The programme started with Serenade, a perfect opening ballet, that always looks wonderful on the Garnier opera house’s huge raked stage. Karinska’s long blue tulle tutus, simpler than was her usual style, suit the romantic lyricism of Tchaikovsky’s music. The lighting captures the eddying flows of dancers that Balanchine choreographs into constantly changing patterns. The atmosphere, the sense of mystery that develops in the second section and the preponderance of women dancers, all seem to parallel Les Sylphides. The company danced Serenade well but the very simplicity in its choreography, created as it was initially for students, ironically makes it hard to produce a perfect performance. One of the newest etoiles, Ludmila Pagliero, who is widely admired, danced in both performances I caught but Pujol impressed more in the first performance whilst Mathilde Froustey, still only a sujet, and not originally cast, danced with delicate musical phrasing in the second. A key role is the second male. Pierre-Arthur Raveau, only 21 and being propelled by the company, took this role in both performances but does not yet have the presence to carry the relationship with the two competing women.

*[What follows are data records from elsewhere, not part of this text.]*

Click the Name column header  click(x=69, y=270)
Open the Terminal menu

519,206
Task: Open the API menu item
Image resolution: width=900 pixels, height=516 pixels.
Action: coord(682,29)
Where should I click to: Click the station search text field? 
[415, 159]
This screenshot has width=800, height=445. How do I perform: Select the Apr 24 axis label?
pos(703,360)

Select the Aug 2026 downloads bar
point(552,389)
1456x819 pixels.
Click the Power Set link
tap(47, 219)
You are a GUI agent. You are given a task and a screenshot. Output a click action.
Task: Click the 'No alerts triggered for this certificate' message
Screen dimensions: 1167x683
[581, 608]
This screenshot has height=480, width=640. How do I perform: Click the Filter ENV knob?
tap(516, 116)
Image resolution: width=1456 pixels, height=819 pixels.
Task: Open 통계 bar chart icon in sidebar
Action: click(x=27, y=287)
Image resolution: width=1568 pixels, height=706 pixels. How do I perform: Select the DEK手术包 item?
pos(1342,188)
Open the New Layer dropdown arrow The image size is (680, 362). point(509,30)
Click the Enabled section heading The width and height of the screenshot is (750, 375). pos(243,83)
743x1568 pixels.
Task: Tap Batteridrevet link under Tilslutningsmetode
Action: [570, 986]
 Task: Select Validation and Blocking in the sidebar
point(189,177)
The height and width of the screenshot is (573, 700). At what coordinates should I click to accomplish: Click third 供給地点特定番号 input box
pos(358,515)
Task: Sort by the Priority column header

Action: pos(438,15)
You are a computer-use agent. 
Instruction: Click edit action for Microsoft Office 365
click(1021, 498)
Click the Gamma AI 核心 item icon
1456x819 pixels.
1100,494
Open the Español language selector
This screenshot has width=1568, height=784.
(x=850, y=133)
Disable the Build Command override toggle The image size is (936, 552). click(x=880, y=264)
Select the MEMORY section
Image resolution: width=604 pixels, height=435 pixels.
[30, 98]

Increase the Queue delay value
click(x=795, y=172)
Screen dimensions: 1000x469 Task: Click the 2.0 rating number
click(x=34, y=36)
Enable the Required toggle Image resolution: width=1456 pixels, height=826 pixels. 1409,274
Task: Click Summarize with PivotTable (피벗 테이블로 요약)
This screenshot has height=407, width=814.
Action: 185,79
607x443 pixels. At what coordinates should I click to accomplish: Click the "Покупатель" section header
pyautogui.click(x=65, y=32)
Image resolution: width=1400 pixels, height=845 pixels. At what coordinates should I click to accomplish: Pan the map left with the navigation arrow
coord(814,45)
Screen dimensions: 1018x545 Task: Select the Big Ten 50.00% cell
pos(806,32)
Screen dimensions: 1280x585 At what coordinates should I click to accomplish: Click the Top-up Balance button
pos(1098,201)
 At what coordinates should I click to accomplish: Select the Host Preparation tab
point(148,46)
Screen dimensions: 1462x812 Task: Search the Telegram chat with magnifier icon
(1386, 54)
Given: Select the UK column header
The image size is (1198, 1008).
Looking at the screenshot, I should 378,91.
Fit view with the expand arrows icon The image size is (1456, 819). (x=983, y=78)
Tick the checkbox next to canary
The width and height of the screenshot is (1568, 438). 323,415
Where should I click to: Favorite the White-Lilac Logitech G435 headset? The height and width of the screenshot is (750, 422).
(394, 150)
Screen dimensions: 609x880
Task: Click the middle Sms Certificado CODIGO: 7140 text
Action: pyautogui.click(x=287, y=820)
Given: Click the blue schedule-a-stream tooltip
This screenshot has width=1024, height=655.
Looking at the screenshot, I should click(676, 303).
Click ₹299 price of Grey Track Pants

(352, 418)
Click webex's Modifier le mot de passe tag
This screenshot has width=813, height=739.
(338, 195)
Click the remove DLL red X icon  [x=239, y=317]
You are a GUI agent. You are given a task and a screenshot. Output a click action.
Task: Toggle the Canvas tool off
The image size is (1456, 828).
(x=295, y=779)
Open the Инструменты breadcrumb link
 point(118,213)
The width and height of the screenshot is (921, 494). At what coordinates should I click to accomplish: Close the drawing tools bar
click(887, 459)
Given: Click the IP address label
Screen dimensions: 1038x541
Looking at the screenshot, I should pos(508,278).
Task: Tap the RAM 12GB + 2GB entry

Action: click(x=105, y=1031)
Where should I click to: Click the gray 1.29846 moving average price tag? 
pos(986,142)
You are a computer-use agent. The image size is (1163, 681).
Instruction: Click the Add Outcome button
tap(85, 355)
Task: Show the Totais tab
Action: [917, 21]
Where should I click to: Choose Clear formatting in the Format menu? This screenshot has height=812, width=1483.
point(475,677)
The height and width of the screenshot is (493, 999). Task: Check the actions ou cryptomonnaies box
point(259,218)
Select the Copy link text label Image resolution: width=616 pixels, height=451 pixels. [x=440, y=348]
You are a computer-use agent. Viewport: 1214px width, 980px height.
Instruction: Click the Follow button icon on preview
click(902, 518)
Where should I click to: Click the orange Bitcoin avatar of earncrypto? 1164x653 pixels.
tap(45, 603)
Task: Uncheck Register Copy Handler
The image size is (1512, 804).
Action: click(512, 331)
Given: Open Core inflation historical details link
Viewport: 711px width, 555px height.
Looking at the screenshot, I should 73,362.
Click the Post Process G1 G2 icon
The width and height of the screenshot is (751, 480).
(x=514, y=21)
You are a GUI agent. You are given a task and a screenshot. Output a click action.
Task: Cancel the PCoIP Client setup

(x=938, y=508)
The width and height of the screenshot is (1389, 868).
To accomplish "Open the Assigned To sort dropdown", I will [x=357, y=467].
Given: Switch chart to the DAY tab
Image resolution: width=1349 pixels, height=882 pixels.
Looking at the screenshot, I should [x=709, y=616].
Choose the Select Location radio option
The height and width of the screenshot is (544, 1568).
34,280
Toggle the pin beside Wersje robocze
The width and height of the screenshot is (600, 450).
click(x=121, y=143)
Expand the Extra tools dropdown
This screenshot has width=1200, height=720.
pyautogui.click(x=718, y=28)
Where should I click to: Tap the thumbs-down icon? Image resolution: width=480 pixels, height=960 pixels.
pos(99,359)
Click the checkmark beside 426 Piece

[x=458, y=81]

Whilst the opener was Balanchine’s first ballet created in America the third one was the final work he choreographed for Diaghilev. The Prodigal Son is a supreme example of the Diaghilevian aesthetic of the close marriage of a commissioned score, by Prokofiev, stunning designs by Rouault, and a dramatic scenario by Boris Kochno, all inspiring the choreography. The explicit narrative and the decor are far from typical of Balanchine’s later work, as is the modernist strain in the choreography of the middle scene. It provides two significant roles, the Prodigal Son, which so many major male dancers have attempted, requiring acting ability, and the Siren, a femme fatale who needs a strong dramatic presence. The role of the Siren would seem tailor-made for Marie-Agnes Gillot with her commanding height and endless legs but she made less of it than I expected, although acting and dancing it well, as did Agnes Letestu who made more impact than is sometimes the case. Jeremie Belingard and Emmanuel Thibault both projected the emotional journey of the Prodigal Son movingly.
The middle ballet, Agon, to an occasionally strident score by Stravinsky, composed specifically for Balanchine, is starkly modern. When performed as well as this it seems more contemporary than the most extreme efforts of current dance-makers, even though it’s 55 years old. All the dancers were good, but Aurelie Dupont and Nicolas Le Riche were superb in the testing pas de deux. Like the greatest Balanchinean dancers they didn’t just dance the steps but explored the scope and meaning of each movement and the intricacies of their relationship.
The programme was a fitting tribute to Balanchine who is one of the choreographers the company regularly perform, having 30 of his ballets in their repertory. The rest of the season is varied, including a new ballet created by Gillot, paired with a Cunningham piece, next, followed by tributes to Nureyev and to Petit, programmes including Kylian, Neumeier and Bejart, some contemporary works and Lacotte’s reconstruction of La Sylphide. A varied season indeed.